Last night we went to the supermarket, which was a bad idea because it was Friday night. It was so crowded! Fortunately, running into other people with your grocery cart isn’t too bad so long as you don’t hit them too hard.

We jostled our way through the crowd all the way to the back of the store, the meat and produce area. The produce area is always the most crowded, even though the supermarket doesn’t usually have the best fruits and veggies. However, it appeared that sugar cane had recently gone on sale because we saw a bunch of people trying to fight their way through the crowd holding up long black stalks of sugar cane that were probably six or seven feet long. It would have made a great picture – a dozen black stalks of sugar cane sticking out above the mass of people.

I decided to forego on eggs (even though they are one of my main staple foods) because the line was too long. To buy eggs, you have to fill a bag from a stack of cartons, have the bag weighed, go over to the pay counter to pay and get a receipt, then come back and claim your bag of eggs. I didn’t really want to go through all that, so we took a detour around to the meat section, running over a couple of potholes on the way. Apparently the back aisle is not very important because the floor was kinda torn up.

The meat counter has everything from huge slabs of beef, to ground meat (beef? Pork?), to boneless skinless chicken breasts, to whole chickens (head included, of course). Behind the counter a worker was swinging a cleaver into a three foot hunk of compacted meat parts. Meat pieces were flying while people around the counter picked up pieces of meat with their bare hands to examine it. Fortunately, we didn’t have to touch the meat (always better, in my opinion). We just point out what we want and how much, and the meat lady bags some up for us.

Then we had to retrace our steps back through the store to the checkouts, stopping on the way to examine Pringles and Oreos, two nice things we can get here.. When we paid, I realized all my coins are still Thai baht, which don’t do much good here. When we got a taxi, I almost told the driver to go to “Yangda, zong bu,” even though I haven’t lived at that school for two years.
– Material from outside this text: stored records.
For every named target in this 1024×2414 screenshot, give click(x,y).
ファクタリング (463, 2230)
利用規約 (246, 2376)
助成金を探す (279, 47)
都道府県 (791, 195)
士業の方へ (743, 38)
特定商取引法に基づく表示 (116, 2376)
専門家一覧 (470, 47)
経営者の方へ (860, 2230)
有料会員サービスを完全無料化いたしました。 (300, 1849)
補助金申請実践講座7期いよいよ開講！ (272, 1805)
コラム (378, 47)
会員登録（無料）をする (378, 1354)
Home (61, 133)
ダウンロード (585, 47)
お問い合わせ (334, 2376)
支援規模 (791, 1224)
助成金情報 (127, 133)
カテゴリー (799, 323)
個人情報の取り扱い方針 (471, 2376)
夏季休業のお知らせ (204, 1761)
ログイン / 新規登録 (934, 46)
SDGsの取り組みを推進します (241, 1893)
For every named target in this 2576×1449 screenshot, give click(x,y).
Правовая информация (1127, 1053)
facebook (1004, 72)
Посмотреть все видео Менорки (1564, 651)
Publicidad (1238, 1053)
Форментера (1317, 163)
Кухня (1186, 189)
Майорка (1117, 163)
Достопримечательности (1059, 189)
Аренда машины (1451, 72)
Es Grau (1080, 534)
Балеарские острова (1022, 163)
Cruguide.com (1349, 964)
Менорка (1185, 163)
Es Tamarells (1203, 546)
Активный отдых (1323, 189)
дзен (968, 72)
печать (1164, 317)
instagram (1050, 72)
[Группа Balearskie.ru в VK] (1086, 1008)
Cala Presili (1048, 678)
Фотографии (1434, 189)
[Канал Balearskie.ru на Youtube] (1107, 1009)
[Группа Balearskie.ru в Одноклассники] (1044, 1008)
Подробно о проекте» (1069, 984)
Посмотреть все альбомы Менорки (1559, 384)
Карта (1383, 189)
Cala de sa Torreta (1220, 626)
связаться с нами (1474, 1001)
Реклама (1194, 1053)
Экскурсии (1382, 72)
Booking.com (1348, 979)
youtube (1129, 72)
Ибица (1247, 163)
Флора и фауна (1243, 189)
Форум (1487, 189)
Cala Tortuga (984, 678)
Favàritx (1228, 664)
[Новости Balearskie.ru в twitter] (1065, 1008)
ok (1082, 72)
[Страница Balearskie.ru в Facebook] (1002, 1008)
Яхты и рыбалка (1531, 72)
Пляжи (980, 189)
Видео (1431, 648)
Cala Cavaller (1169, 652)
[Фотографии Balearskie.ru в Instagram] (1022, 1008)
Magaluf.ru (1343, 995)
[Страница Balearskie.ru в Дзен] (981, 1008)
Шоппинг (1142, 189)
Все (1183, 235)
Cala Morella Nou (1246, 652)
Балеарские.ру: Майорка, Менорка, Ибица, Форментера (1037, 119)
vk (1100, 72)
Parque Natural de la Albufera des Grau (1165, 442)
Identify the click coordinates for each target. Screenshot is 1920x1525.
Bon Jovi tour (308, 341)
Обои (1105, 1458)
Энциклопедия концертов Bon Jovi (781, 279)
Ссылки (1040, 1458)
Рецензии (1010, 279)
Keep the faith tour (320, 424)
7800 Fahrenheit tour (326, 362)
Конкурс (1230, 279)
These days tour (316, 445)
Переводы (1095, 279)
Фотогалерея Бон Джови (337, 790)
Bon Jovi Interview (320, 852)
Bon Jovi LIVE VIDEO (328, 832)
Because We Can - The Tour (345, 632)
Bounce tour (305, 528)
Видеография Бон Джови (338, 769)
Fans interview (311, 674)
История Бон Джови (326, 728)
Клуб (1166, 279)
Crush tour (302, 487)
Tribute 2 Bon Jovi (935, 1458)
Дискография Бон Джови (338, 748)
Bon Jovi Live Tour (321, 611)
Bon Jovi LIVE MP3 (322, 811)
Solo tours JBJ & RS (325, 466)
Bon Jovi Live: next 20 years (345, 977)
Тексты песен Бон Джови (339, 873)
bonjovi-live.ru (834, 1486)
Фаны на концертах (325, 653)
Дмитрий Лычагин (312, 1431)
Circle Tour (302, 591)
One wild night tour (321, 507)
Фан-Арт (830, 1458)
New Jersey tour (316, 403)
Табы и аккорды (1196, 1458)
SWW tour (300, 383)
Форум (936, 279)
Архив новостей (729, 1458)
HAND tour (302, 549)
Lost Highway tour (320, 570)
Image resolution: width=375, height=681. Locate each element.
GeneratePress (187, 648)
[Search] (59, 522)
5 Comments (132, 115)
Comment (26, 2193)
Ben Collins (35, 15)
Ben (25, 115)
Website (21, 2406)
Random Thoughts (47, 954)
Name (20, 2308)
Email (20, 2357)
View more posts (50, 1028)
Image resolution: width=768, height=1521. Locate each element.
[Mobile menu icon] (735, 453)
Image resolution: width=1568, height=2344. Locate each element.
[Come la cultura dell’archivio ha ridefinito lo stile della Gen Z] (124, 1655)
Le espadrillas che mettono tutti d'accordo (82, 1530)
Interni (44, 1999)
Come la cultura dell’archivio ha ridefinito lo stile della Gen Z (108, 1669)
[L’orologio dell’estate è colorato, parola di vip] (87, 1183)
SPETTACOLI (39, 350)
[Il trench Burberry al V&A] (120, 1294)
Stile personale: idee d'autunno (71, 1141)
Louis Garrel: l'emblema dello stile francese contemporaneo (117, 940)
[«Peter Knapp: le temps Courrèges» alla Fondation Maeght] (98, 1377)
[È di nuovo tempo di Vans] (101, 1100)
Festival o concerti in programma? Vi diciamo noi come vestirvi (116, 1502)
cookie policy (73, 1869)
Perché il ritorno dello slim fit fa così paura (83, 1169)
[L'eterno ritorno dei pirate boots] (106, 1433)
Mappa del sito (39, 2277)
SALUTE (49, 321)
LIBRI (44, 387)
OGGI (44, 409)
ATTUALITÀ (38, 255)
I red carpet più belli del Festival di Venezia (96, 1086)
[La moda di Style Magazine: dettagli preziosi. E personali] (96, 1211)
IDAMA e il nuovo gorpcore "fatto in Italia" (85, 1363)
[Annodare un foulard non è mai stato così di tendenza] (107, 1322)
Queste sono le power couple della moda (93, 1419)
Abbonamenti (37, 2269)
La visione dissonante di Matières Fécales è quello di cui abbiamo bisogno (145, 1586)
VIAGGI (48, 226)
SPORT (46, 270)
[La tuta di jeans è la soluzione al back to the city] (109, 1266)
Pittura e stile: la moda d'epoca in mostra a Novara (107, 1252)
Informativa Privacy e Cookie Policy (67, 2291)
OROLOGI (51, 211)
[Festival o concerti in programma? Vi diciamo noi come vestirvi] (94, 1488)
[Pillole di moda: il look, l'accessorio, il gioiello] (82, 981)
Shopping is hard on the brain.

1 comment:

Anna said...

And I get stressed out shopping in the US... quite frankly though, I was always stressed by shopping in India because there are always so many people... everywhere. Kind of like China. =) Although at least sometimes a few packages had things with titles in English (but not all... which is how I started opening shampoo and conditioner bottles to peer inside and see which was which...). But... yeah for not having to shop for another week!